Para percatarse de ello basta recorrer la lista de referencias a la palabra misericordia y a otras voces conexas en el índice temático de los Escritos espirituales. Se comprobará, no solo que esas palabras se repiten con frecuencia, sino que traducen un sentimiento profundo y permanente.

El editor de esos Escritos da la explicación en su introducción cuando pone de relieve dos temas significativos. El primero es justamente la conciencia de sus pecados que con tanta frecuencia aflora en Eugenio, y consiguientemente, el reconocimiento por los perdones de que es deudor a la misericordia divina. Ninguna consideración teológica, pero sí la expresión de una experiencia muy viva. Nada de artificial ni de superficial; su ser más profundo está comprometido en ello. Tampoco hay traza alguna de una culpabilidad más o menos morbosa.

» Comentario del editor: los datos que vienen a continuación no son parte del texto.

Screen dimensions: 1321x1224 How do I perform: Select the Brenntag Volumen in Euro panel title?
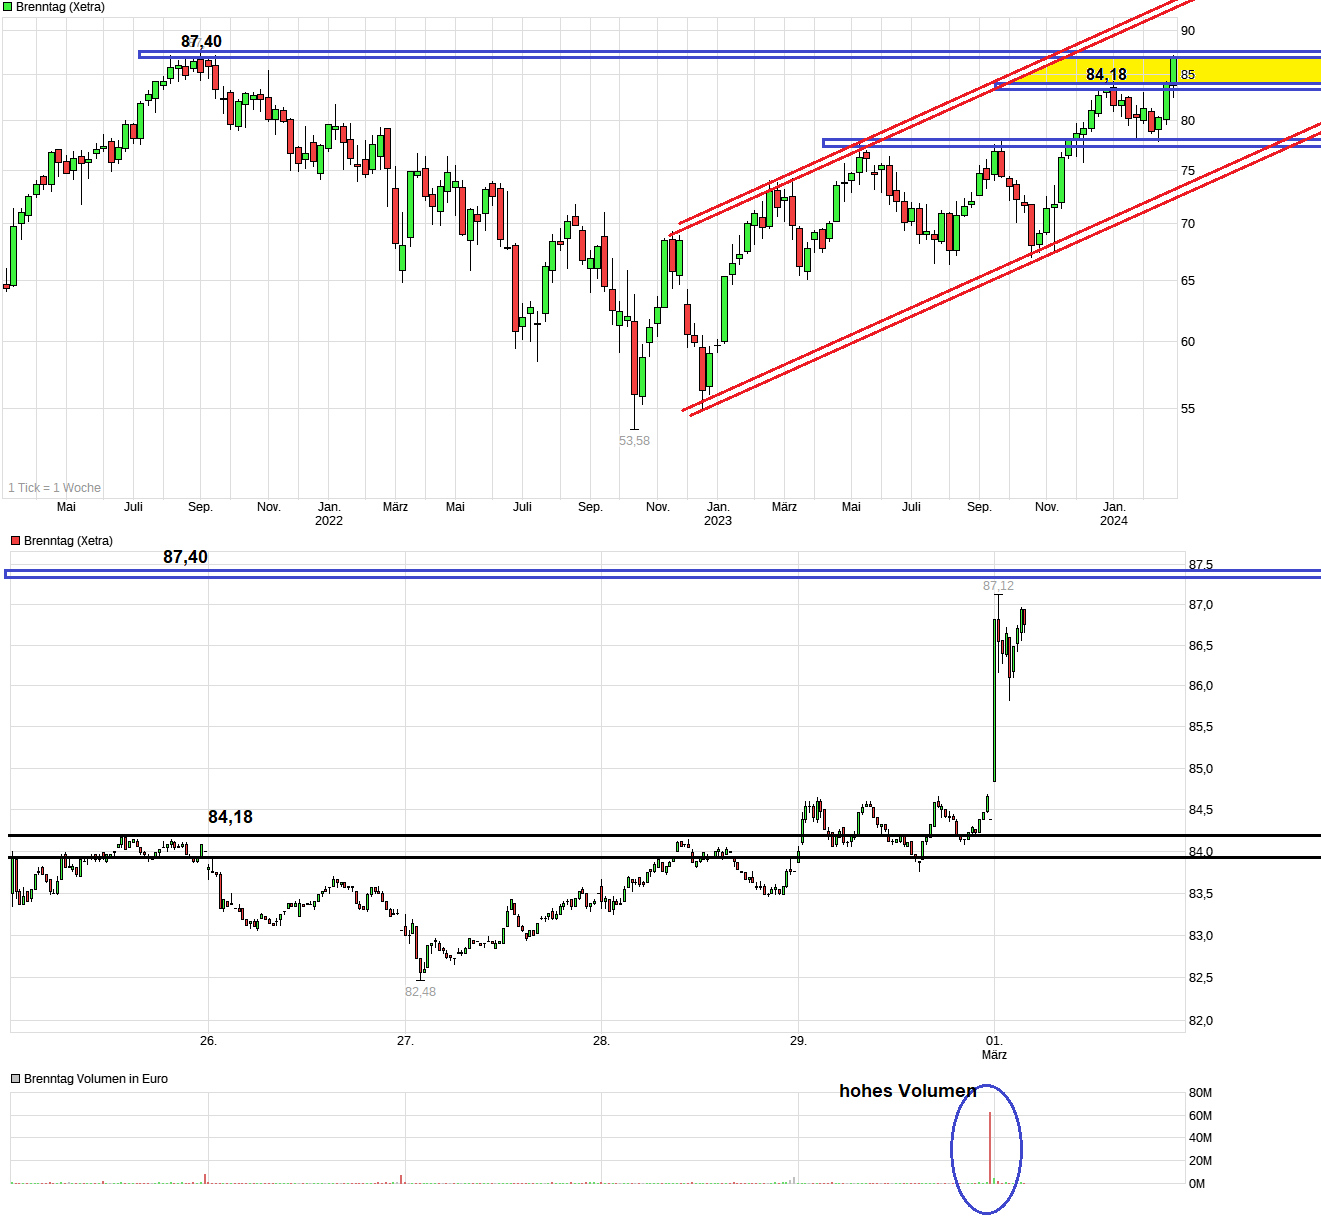[x=95, y=1079]
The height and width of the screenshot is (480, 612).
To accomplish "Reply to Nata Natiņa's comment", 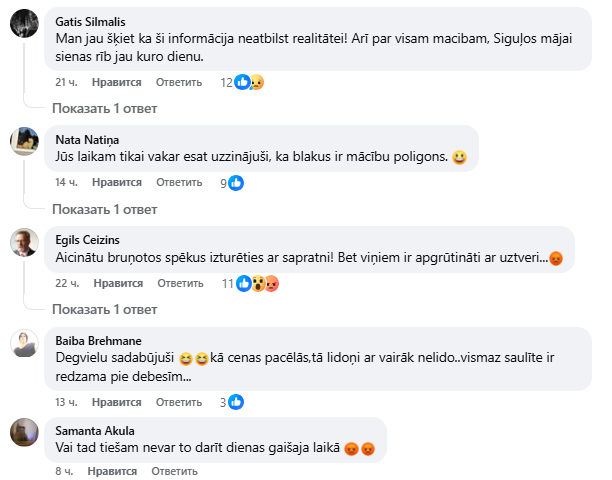I will coord(179,183).
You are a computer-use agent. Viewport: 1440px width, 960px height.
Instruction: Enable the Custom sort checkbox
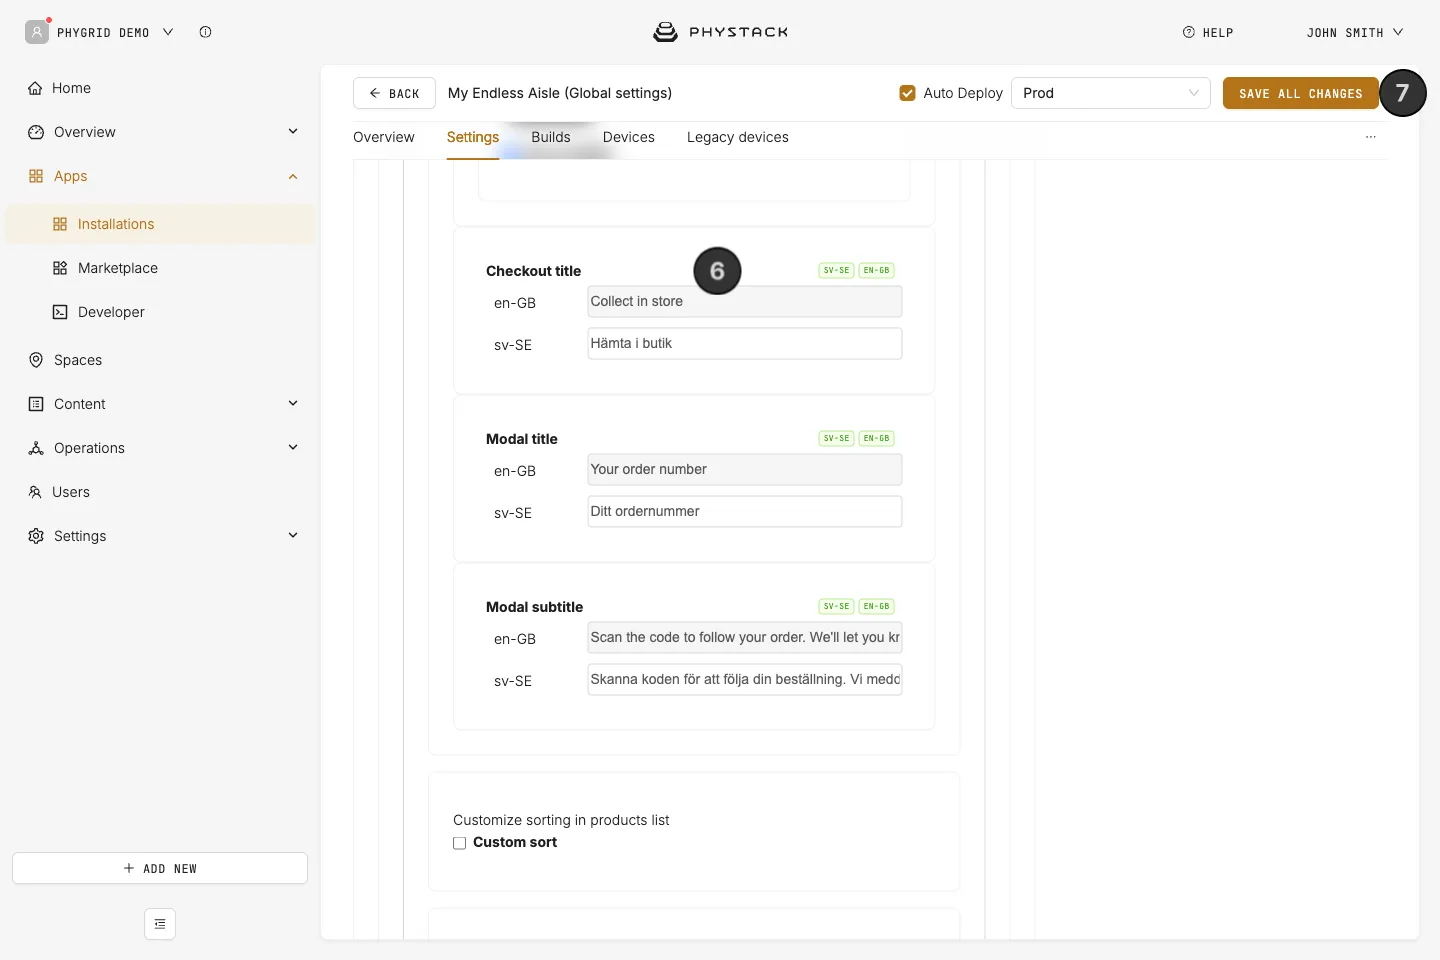click(460, 843)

Después de lo que otros han escrito, no hay por qué detenernos aquí sobre lo que Eugenio llama sus pecados. Para él han sido graves y reconoce haber vivido en ese estado durante un tiempo más o menos largo. Recuerda cómo y en qué ocasión lo sintió pesar más dolorosamente en su conciencia y concibió un arrepentimiento de auténtica conversión un viernes santo antes de 1808 [5]. No solamente guardó y como que entretuvo viva memoria de ese pasado, sino que sus notas de retiro manifiestan su preocupación permanente de recordar las faltas aun las más leves que todavía se le escapan. Alimenta de amor un estado habitual de compunción [6].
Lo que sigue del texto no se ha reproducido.